- **TO BE DONE**:
Update every one of the following rows by replacing "webpages" with "web pages" and leaving all other text unchanged.

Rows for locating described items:
┌──
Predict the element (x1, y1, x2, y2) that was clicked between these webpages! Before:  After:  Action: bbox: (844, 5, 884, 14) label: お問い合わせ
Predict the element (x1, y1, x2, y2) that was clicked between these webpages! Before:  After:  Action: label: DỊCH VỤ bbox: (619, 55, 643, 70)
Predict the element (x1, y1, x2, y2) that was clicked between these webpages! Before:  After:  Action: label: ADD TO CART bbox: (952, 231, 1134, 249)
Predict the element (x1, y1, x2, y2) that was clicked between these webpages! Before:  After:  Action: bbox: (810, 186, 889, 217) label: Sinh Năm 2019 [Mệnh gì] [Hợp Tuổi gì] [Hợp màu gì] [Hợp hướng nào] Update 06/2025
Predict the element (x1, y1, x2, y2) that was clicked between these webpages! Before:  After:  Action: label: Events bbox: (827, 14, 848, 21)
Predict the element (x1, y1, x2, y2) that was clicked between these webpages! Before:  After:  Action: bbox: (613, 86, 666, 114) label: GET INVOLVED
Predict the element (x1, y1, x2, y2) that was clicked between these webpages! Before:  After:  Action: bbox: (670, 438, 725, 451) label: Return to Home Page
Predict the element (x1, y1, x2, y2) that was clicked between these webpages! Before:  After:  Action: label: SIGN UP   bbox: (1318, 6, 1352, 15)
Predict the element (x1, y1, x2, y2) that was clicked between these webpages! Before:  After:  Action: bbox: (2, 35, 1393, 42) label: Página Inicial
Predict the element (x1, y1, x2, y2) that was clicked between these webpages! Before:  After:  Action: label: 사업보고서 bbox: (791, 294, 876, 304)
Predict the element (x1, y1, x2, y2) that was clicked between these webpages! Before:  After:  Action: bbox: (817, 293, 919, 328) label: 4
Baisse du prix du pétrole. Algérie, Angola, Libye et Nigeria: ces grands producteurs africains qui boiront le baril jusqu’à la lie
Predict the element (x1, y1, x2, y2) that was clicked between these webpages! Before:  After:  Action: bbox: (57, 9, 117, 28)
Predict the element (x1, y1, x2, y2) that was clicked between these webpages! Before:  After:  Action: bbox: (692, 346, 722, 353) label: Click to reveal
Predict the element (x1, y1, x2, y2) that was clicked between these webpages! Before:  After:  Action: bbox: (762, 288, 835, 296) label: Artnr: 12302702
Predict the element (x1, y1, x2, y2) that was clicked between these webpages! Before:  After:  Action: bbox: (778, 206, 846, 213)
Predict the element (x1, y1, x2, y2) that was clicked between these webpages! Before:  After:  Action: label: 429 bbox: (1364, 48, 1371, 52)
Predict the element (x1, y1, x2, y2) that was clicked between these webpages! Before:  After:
└──
- **TASK SOLUTION**:
Predict the element (x1, y1, x2, y2) that was clicked between these web pages! Before:  After:  Action: bbox: (844, 5, 884, 14) label: お問い合わせ
Predict the element (x1, y1, x2, y2) that was clicked between these web pages! Before:  After:  Action: label: DỊCH VỤ bbox: (619, 55, 643, 70)
Predict the element (x1, y1, x2, y2) that was clicked between these web pages! Before:  After:  Action: label: ADD TO CART bbox: (952, 231, 1134, 249)
Predict the element (x1, y1, x2, y2) that was clicked between these web pages! Before:  After:  Action: bbox: (810, 186, 889, 217) label: Sinh Năm 2019 [Mệnh gì] [Hợp Tuổi gì] [Hợp màu gì] [Hợp hướng nào] Update 06/2025
Predict the element (x1, y1, x2, y2) that was clicked between these web pages! Before:  After:  Action: label: Events bbox: (827, 14, 848, 21)
Predict the element (x1, y1, x2, y2) that was clicked between these web pages! Before:  After:  Action: bbox: (613, 86, 666, 114) label: GET INVOLVED
Predict the element (x1, y1, x2, y2) that was clicked between these web pages! Before:  After:  Action: bbox: (670, 438, 725, 451) label: Return to Home Page
Predict the element (x1, y1, x2, y2) that was clicked between these web pages! Before:  After:  Action: label: SIGN UP   bbox: (1318, 6, 1352, 15)
Predict the element (x1, y1, x2, y2) that was clicked between these web pages! Before:  After:  Action: bbox: (2, 35, 1393, 42) label: Página Inicial
Predict the element (x1, y1, x2, y2) that was clicked between these web pages! Before:  After:  Action: label: 사업보고서 bbox: (791, 294, 876, 304)
Predict the element (x1, y1, x2, y2) that was clicked between these web pages! Before:  After:  Action: bbox: (817, 293, 919, 328) label: 4
Baisse du prix du pétrole. Algérie, Angola, Libye et Nigeria: ces grands producteurs africains qui boiront le baril jusqu’à la lie
Predict the element (x1, y1, x2, y2) that was clicked between these web pages! Before:  After:  Action: bbox: (57, 9, 117, 28)
Predict the element (x1, y1, x2, y2) that was clicked between these web pages! Before:  After:  Action: bbox: (692, 346, 722, 353) label: Click to reveal
Predict the element (x1, y1, x2, y2) that was clicked between these web pages! Before:  After:  Action: bbox: (762, 288, 835, 296) label: Artnr: 12302702
Predict the element (x1, y1, x2, y2) that was clicked between these web pages! Before:  After:  Action: bbox: (778, 206, 846, 213)
Predict the element (x1, y1, x2, y2) that was clicked between these web pages! Before:  After:  Action: label: 429 bbox: (1364, 48, 1371, 52)
Predict the element (x1, y1, x2, y2) that was clicked between these web pages! Before:  After:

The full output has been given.